» **What you are asked to do**
Copy every one of the entries below line for line, without changing a single character.

begin

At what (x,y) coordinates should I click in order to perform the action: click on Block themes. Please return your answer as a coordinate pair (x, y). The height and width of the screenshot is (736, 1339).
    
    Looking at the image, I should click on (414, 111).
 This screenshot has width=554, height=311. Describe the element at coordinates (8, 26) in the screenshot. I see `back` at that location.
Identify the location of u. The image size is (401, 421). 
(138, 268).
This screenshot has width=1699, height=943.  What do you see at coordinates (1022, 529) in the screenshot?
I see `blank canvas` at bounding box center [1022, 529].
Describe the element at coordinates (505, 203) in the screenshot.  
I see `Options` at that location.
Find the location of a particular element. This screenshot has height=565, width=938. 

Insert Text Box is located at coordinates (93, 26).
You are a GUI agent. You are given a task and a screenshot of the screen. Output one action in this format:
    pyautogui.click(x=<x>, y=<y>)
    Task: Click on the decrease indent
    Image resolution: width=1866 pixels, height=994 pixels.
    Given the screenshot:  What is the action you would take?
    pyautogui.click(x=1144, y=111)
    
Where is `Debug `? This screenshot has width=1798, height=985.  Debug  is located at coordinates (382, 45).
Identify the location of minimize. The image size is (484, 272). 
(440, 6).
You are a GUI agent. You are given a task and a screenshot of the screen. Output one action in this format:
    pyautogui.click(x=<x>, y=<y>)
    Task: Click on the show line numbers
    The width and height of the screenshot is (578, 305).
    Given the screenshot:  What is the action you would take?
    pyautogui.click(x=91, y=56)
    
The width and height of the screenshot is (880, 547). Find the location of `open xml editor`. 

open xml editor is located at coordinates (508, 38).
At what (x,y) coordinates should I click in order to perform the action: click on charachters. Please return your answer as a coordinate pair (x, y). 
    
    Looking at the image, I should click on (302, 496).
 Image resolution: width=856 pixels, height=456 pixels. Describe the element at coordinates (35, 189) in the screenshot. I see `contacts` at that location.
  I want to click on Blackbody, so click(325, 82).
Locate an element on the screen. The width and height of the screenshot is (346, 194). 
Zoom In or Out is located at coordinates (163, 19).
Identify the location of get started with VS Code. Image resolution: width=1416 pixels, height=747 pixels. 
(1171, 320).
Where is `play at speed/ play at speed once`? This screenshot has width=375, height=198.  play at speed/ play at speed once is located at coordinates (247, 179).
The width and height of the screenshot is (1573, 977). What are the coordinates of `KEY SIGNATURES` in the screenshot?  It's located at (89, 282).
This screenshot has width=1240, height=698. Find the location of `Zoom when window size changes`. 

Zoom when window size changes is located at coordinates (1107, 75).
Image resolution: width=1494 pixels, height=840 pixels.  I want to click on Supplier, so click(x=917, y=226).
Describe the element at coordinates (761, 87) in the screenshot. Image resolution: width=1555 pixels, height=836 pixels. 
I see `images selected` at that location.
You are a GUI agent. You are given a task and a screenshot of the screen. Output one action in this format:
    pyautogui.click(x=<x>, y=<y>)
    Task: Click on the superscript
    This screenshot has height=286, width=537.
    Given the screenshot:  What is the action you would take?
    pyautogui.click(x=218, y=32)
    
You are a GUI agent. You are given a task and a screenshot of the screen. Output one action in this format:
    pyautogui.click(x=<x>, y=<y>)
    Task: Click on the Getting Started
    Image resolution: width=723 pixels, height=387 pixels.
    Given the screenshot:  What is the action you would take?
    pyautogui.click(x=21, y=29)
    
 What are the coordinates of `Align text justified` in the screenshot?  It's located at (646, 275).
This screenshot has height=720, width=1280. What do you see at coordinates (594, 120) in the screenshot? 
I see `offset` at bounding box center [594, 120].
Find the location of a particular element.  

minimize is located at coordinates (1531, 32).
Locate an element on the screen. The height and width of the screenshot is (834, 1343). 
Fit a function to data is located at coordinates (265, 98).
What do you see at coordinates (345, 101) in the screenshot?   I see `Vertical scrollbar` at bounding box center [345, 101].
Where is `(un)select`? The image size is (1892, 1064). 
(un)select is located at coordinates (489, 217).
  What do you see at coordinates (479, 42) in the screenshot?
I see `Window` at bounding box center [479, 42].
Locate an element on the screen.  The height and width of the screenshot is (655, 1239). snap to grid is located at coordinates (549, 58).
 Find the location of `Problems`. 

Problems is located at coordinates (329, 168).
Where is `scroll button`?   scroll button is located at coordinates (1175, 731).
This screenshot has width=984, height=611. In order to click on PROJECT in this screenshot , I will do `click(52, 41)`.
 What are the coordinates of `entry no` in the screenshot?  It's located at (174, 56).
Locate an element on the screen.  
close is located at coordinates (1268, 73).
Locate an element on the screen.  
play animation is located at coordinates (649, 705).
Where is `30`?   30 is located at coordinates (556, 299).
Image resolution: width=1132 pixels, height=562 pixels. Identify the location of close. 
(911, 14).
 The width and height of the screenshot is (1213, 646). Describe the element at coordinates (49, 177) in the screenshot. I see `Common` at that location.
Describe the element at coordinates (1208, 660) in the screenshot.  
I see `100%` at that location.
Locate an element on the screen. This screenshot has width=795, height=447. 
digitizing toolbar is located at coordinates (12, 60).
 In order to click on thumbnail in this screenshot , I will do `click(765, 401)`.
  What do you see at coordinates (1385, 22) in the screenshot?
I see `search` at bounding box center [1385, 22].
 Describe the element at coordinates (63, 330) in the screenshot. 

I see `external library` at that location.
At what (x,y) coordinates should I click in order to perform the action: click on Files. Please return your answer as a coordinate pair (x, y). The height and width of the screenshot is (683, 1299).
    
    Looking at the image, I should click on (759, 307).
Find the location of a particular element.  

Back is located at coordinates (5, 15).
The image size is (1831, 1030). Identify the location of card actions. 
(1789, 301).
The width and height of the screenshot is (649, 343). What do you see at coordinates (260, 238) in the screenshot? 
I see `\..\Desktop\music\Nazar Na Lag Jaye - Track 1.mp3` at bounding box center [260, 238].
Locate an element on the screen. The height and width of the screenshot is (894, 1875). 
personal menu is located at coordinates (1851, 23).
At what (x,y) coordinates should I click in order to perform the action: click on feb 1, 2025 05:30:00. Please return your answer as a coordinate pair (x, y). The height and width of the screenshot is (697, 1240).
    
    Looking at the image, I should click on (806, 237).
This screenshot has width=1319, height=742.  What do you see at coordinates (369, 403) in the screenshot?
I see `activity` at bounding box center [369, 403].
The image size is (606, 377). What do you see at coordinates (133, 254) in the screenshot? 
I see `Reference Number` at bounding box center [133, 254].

end

» **Solution for this exercise**
At what (x,y) coordinates should I click in order to perform the action: click on Block themes. Please return your answer as a coordinate pair (x, y). The height and width of the screenshot is (736, 1339).
    
    Looking at the image, I should click on (414, 111).
 This screenshot has width=554, height=311. Describe the element at coordinates (8, 26) in the screenshot. I see `back` at that location.
Identify the location of u. The image size is (401, 421). 
(138, 268).
This screenshot has width=1699, height=943.  What do you see at coordinates (1022, 529) in the screenshot?
I see `blank canvas` at bounding box center [1022, 529].
Describe the element at coordinates (505, 203) in the screenshot.  
I see `Options` at that location.
Find the location of a particular element. This screenshot has height=565, width=938. 

Insert Text Box is located at coordinates (93, 26).
You are a GUI agent. You are given a task and a screenshot of the screen. Output one action in this format:
    pyautogui.click(x=<x>, y=<y>)
    Task: Click on the decrease indent
    Image resolution: width=1866 pixels, height=994 pixels.
    Given the screenshot:  What is the action you would take?
    pyautogui.click(x=1144, y=111)
    
Where is `Debug `? This screenshot has width=1798, height=985.  Debug  is located at coordinates (382, 45).
Identify the location of minimize. The image size is (484, 272). 
(440, 6).
You are a GUI agent. You are given a task and a screenshot of the screen. Output one action in this format:
    pyautogui.click(x=<x>, y=<y>)
    Task: Click on the show line numbers
    The width and height of the screenshot is (578, 305).
    Given the screenshot:  What is the action you would take?
    pyautogui.click(x=91, y=56)
    
The width and height of the screenshot is (880, 547). Find the location of `open xml editor`. 

open xml editor is located at coordinates (508, 38).
At what (x,y) coordinates should I click in order to perform the action: click on charachters. Please return your answer as a coordinate pair (x, y). 
    
    Looking at the image, I should click on (302, 496).
 Image resolution: width=856 pixels, height=456 pixels. Describe the element at coordinates (35, 189) in the screenshot. I see `contacts` at that location.
  I want to click on Blackbody, so click(325, 82).
Locate an element on the screen. The width and height of the screenshot is (346, 194). 
Zoom In or Out is located at coordinates (163, 19).
Identify the location of get started with VS Code. Image resolution: width=1416 pixels, height=747 pixels. 
(1171, 320).
Where is `play at speed/ play at speed once`? This screenshot has width=375, height=198.  play at speed/ play at speed once is located at coordinates (247, 179).
The width and height of the screenshot is (1573, 977). What are the coordinates of `KEY SIGNATURES` in the screenshot?  It's located at (89, 282).
This screenshot has width=1240, height=698. Find the location of `Zoom when window size changes`. 

Zoom when window size changes is located at coordinates (1107, 75).
Image resolution: width=1494 pixels, height=840 pixels.  I want to click on Supplier, so click(x=917, y=226).
Describe the element at coordinates (761, 87) in the screenshot. Image resolution: width=1555 pixels, height=836 pixels. 
I see `images selected` at that location.
You are a GUI agent. You are given a task and a screenshot of the screen. Output one action in this format:
    pyautogui.click(x=<x>, y=<y>)
    Task: Click on the superscript
    This screenshot has height=286, width=537.
    Given the screenshot:  What is the action you would take?
    pyautogui.click(x=218, y=32)
    
You are a GUI agent. You are given a task and a screenshot of the screen. Output one action in this format:
    pyautogui.click(x=<x>, y=<y>)
    Task: Click on the Getting Started
    Image resolution: width=723 pixels, height=387 pixels.
    Given the screenshot:  What is the action you would take?
    pyautogui.click(x=21, y=29)
    
 What are the coordinates of `Align text justified` in the screenshot?  It's located at (646, 275).
This screenshot has height=720, width=1280. What do you see at coordinates (594, 120) in the screenshot? 
I see `offset` at bounding box center [594, 120].
Find the location of a particular element.  

minimize is located at coordinates (1531, 32).
Locate an element on the screen. The height and width of the screenshot is (834, 1343). 
Fit a function to data is located at coordinates (265, 98).
What do you see at coordinates (345, 101) in the screenshot?   I see `Vertical scrollbar` at bounding box center [345, 101].
Where is `(un)select`? The image size is (1892, 1064). 
(un)select is located at coordinates (489, 217).
  What do you see at coordinates (479, 42) in the screenshot?
I see `Window` at bounding box center [479, 42].
Locate an element on the screen.  The height and width of the screenshot is (655, 1239). snap to grid is located at coordinates (549, 58).
 Find the location of `Problems`. 

Problems is located at coordinates (329, 168).
Where is `scroll button`?   scroll button is located at coordinates (1175, 731).
This screenshot has width=984, height=611. In order to click on PROJECT in this screenshot , I will do `click(52, 41)`.
 What are the coordinates of `entry no` in the screenshot?  It's located at (174, 56).
Locate an element on the screen.  
close is located at coordinates (1268, 73).
Locate an element on the screen.  
play animation is located at coordinates (649, 705).
Where is `30`?   30 is located at coordinates (556, 299).
Image resolution: width=1132 pixels, height=562 pixels. Identify the location of close. 
(911, 14).
 The width and height of the screenshot is (1213, 646). Describe the element at coordinates (49, 177) in the screenshot. I see `Common` at that location.
Describe the element at coordinates (1208, 660) in the screenshot.  
I see `100%` at that location.
Locate an element on the screen. This screenshot has width=795, height=447. 
digitizing toolbar is located at coordinates (12, 60).
 In order to click on thumbnail in this screenshot , I will do `click(765, 401)`.
  What do you see at coordinates (1385, 22) in the screenshot?
I see `search` at bounding box center [1385, 22].
 Describe the element at coordinates (63, 330) in the screenshot. 

I see `external library` at that location.
At what (x,y) coordinates should I click in order to perform the action: click on Files. Please return your answer as a coordinate pair (x, y). The height and width of the screenshot is (683, 1299).
    
    Looking at the image, I should click on (759, 307).
Find the location of a particular element.  

Back is located at coordinates (5, 15).
The image size is (1831, 1030). Identify the location of card actions. 
(1789, 301).
The width and height of the screenshot is (649, 343). What do you see at coordinates (260, 238) in the screenshot? 
I see `\..\Desktop\music\Nazar Na Lag Jaye - Track 1.mp3` at bounding box center [260, 238].
Locate an element on the screen. The height and width of the screenshot is (894, 1875). 
personal menu is located at coordinates (1851, 23).
At what (x,y) coordinates should I click in order to perform the action: click on feb 1, 2025 05:30:00. Please return your answer as a coordinate pair (x, y). The height and width of the screenshot is (697, 1240).
    
    Looking at the image, I should click on (806, 237).
This screenshot has width=1319, height=742.  What do you see at coordinates (369, 403) in the screenshot?
I see `activity` at bounding box center [369, 403].
The image size is (606, 377). What do you see at coordinates (133, 254) in the screenshot? 
I see `Reference Number` at bounding box center [133, 254].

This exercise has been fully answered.